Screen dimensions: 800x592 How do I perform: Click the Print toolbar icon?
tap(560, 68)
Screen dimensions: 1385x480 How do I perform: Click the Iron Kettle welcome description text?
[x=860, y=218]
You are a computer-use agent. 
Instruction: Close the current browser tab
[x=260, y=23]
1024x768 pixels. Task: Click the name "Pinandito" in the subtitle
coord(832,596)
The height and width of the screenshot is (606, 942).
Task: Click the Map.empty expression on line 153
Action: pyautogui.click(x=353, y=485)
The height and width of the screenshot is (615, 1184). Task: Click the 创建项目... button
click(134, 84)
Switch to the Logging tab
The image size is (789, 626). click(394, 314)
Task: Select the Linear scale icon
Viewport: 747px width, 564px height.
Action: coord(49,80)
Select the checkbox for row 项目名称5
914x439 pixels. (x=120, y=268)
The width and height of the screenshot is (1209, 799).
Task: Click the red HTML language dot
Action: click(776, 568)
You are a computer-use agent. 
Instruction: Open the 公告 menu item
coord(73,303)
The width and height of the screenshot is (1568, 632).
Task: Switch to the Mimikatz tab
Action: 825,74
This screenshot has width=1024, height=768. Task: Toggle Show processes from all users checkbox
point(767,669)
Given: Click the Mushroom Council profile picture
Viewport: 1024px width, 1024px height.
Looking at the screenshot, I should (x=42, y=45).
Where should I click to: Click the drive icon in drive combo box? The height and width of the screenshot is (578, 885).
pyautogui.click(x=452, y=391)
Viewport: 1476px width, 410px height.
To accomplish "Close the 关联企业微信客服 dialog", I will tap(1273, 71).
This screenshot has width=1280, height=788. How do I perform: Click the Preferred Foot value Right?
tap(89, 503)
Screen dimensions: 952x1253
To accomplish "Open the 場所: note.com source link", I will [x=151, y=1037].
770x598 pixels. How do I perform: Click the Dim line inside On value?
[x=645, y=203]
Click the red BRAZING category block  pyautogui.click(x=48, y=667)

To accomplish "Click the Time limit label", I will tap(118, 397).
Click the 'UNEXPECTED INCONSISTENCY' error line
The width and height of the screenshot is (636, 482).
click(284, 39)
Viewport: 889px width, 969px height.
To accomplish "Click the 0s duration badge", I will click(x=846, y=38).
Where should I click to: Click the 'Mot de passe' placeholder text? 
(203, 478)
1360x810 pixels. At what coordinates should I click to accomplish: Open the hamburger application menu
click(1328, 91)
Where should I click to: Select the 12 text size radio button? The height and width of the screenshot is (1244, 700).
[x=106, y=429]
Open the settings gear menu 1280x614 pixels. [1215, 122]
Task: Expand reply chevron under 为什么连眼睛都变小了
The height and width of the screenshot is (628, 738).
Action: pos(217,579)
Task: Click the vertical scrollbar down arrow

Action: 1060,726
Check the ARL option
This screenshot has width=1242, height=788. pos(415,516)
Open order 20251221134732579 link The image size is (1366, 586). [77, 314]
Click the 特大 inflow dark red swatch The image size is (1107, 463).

Assignment
Note which lines carry the word "will" in the material, then copy each of them.

Answer space
To accomplish "Close the 关联企业微信客服 dialog", I will tap(1273, 71).
To accomplish "Open the 場所: note.com source link", I will [x=151, y=1037].
To accomplish "Click the Time limit label", I will tap(118, 397).
To accomplish "Click the 0s duration badge", I will click(x=846, y=38).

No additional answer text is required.